Pharmaceutics. 2020 Oct 1;12(10):943. doi: 10.3390/pharmaceutics12100943.

Abstract

Levetiracetam is a second-generation antiepileptic drug, widely used in the treatment of focal and generalized epilepsy due to its pharmacokinetic and safety profiles. Its pharmacokinetic monitoring is ascribed as useful to personalize its dosing regimen. The aim of the present study was to describe, for the first time, the pharmacokinetics of levetiracetam in Portuguese refractory epileptic patients. Therefore, a retrospective study was carried out on 65 Portuguese refractory epileptic patients (pharmacokinetic study: 48; validation study: 17) admitted to the Refractory Epilepsy Centre of the Centro Hospitalar e Universitário de Coimbra, Coimbra, Portugal. The pharmacokinetic parameters of levetiracetam were estimated by applying a one-compartment model with first-order absorption and elimination analysis. Male patients showed higher distribution volume (Vd/F) and oral clearance (CL/F) than female patients (median Vd/F: 52.40 L in males and 38.60 L in females, p = 0.011; median CL/F: 4.71 L/h in males and 3.91 L/h in females, p = 0.028). Higher values of Vd/F (p = 0.026) and CL/F (p = 0.003) were also found in overweight patients relative to normal weight and obese patients. Carbamazepine was the co-administered antiepileptic drug that mostly affected the pharmacokinetics of levetiracetam, increasing both Vd/F (61.30 L with carbamazepine and 39.10 L without carbamazepine, p = 0.007) and CL/F (6.71 L/h with carbamazepine and 3.91 L/h without carbamazepine, p < 0.001).
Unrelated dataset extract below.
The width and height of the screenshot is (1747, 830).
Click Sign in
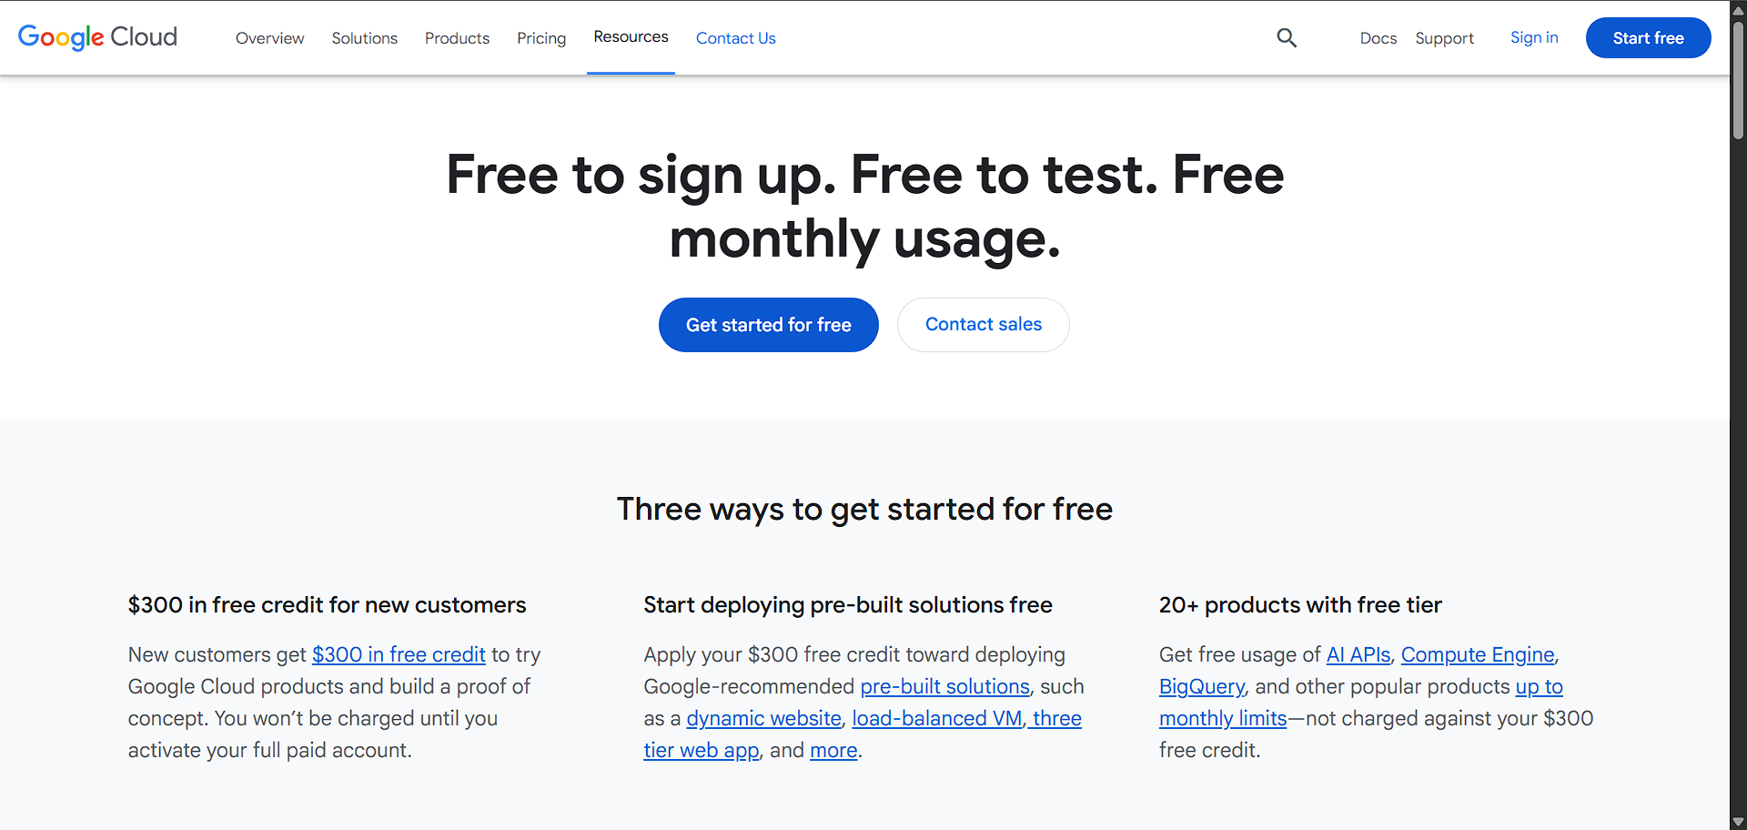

The pharmacokinetics of levetiracetam was affected by gender, body mass index, and co-administration of carbamazepine. This study highlights the impact of several factors on the CL/ and Vd/F of levetiracetam when administered to refractory epileptic patients. The importance of its pharmacokinetic monitoring in clinical pharmacy stands out, thereby enabling the optimization of antiepileptic drug therapy.

Keywords: dosing adjustment.; levetiracetam; pharmacokinetic monitoring; refractory epilepsy.